Element and text location data
####

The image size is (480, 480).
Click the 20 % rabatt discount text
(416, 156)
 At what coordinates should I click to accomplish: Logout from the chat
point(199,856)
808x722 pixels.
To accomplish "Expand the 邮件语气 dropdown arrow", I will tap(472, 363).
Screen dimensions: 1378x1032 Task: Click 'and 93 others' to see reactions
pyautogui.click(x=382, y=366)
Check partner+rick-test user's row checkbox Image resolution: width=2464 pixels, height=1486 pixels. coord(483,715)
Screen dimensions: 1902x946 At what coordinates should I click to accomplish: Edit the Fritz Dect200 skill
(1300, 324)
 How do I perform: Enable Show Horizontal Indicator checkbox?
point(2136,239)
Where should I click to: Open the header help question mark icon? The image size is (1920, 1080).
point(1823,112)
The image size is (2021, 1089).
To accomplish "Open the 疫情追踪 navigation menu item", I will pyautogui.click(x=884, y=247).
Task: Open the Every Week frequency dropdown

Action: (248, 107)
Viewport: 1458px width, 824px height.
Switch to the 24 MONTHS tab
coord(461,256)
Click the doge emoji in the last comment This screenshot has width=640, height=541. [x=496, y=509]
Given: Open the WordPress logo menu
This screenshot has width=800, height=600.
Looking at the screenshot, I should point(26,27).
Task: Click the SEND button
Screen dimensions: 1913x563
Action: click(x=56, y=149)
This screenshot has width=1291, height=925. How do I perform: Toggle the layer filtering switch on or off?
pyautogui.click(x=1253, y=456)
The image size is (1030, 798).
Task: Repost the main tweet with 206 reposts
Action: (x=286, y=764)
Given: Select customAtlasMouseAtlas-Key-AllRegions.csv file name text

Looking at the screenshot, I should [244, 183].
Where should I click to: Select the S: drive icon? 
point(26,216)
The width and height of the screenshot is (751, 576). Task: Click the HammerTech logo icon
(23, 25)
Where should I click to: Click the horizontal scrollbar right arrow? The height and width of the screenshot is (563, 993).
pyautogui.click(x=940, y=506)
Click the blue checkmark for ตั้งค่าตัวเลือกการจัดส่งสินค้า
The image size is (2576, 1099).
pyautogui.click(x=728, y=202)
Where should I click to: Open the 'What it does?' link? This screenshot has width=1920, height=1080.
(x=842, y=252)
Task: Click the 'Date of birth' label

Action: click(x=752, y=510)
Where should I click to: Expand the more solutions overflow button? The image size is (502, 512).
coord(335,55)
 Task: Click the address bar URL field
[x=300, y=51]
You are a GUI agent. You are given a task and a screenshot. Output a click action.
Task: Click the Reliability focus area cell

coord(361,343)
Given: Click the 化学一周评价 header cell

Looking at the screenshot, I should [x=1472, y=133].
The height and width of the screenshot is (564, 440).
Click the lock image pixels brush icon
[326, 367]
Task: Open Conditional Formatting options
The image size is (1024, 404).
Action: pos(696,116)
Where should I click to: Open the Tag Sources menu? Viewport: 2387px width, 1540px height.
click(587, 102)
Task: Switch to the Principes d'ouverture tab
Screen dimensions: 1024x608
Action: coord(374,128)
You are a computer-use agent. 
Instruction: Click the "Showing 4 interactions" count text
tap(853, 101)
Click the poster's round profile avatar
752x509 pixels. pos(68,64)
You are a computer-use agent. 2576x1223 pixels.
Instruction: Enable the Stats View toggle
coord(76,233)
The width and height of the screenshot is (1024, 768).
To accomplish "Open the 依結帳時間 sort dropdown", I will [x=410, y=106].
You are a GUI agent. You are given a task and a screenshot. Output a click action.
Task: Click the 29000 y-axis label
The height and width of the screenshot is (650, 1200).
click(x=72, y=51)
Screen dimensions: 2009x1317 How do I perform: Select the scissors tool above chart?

####

| WHAT IS REQUIRED |
Copy out every row above, word for word.

| THE SOLUTION |
The image size is (480, 480).
Click the 20 % rabatt discount text
(416, 156)
 At what coordinates should I click to accomplish: Logout from the chat
point(199,856)
808x722 pixels.
To accomplish "Expand the 邮件语气 dropdown arrow", I will tap(472, 363).
Screen dimensions: 1378x1032 Task: Click 'and 93 others' to see reactions
pyautogui.click(x=382, y=366)
Check partner+rick-test user's row checkbox Image resolution: width=2464 pixels, height=1486 pixels. coord(483,715)
Screen dimensions: 1902x946 At what coordinates should I click to accomplish: Edit the Fritz Dect200 skill
(1300, 324)
 How do I perform: Enable Show Horizontal Indicator checkbox?
point(2136,239)
Where should I click to: Open the header help question mark icon? The image size is (1920, 1080).
point(1823,112)
The image size is (2021, 1089).
To accomplish "Open the 疫情追踪 navigation menu item", I will pyautogui.click(x=884, y=247).
Task: Open the Every Week frequency dropdown

Action: (248, 107)
Viewport: 1458px width, 824px height.
Switch to the 24 MONTHS tab
coord(461,256)
Click the doge emoji in the last comment This screenshot has width=640, height=541. [x=496, y=509]
Given: Open the WordPress logo menu
This screenshot has width=800, height=600.
Looking at the screenshot, I should point(26,27).
Task: Click the SEND button
Screen dimensions: 1913x563
Action: click(x=56, y=149)
This screenshot has width=1291, height=925. How do I perform: Toggle the layer filtering switch on or off?
pyautogui.click(x=1253, y=456)
The image size is (1030, 798).
Task: Repost the main tweet with 206 reposts
Action: (x=286, y=764)
Given: Select customAtlasMouseAtlas-Key-AllRegions.csv file name text

Looking at the screenshot, I should [244, 183].
Where should I click to: Select the S: drive icon? 
point(26,216)
The width and height of the screenshot is (751, 576). Task: Click the HammerTech logo icon
(23, 25)
Where should I click to: Click the horizontal scrollbar right arrow? The height and width of the screenshot is (563, 993).
pyautogui.click(x=940, y=506)
Click the blue checkmark for ตั้งค่าตัวเลือกการจัดส่งสินค้า
The image size is (2576, 1099).
pyautogui.click(x=728, y=202)
Where should I click to: Open the 'What it does?' link? This screenshot has width=1920, height=1080.
(x=842, y=252)
Task: Click the 'Date of birth' label

Action: click(x=752, y=510)
Where should I click to: Expand the more solutions overflow button? The image size is (502, 512).
coord(335,55)
 Task: Click the address bar URL field
[x=300, y=51]
You are a GUI agent. You are given a task and a screenshot. Output a click action.
Task: Click the Reliability focus area cell

coord(361,343)
Given: Click the 化学一周评价 header cell

Looking at the screenshot, I should [x=1472, y=133].
The height and width of the screenshot is (564, 440).
Click the lock image pixels brush icon
[326, 367]
Task: Open Conditional Formatting options
The image size is (1024, 404).
Action: pos(696,116)
Where should I click to: Open the Tag Sources menu? Viewport: 2387px width, 1540px height.
click(587, 102)
Task: Switch to the Principes d'ouverture tab
Screen dimensions: 1024x608
Action: coord(374,128)
You are a computer-use agent. 
Instruction: Click the "Showing 4 interactions" count text
tap(853, 101)
Click the poster's round profile avatar
752x509 pixels. pos(68,64)
You are a computer-use agent. 2576x1223 pixels.
Instruction: Enable the Stats View toggle
coord(76,233)
The width and height of the screenshot is (1024, 768).
To accomplish "Open the 依結帳時間 sort dropdown", I will [x=410, y=106].
You are a GUI agent. You are given a task and a screenshot. Output a click action.
Task: Click the 29000 y-axis label
The height and width of the screenshot is (650, 1200).
click(x=72, y=51)
Screen dimensions: 2009x1317 How do I perform: Select the scissors tool above chart?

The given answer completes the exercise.